TASK INPUT:
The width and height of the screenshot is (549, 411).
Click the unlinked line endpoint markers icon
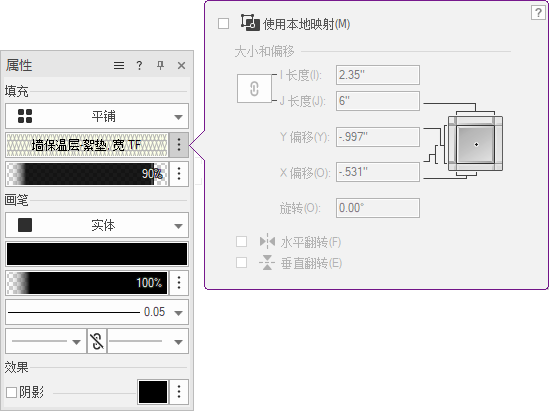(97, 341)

...

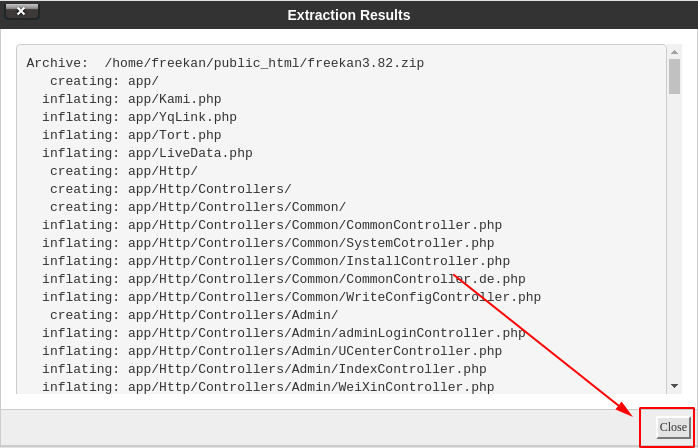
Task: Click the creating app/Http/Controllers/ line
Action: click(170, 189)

WHAT IS REQUIRED: Select each row of the records above that contains the string "line", and copy those rows out in full.

TASK RESULT:
Click the unlinked line endpoint markers icon
Task: Click the creating app/Http/Controllers/ line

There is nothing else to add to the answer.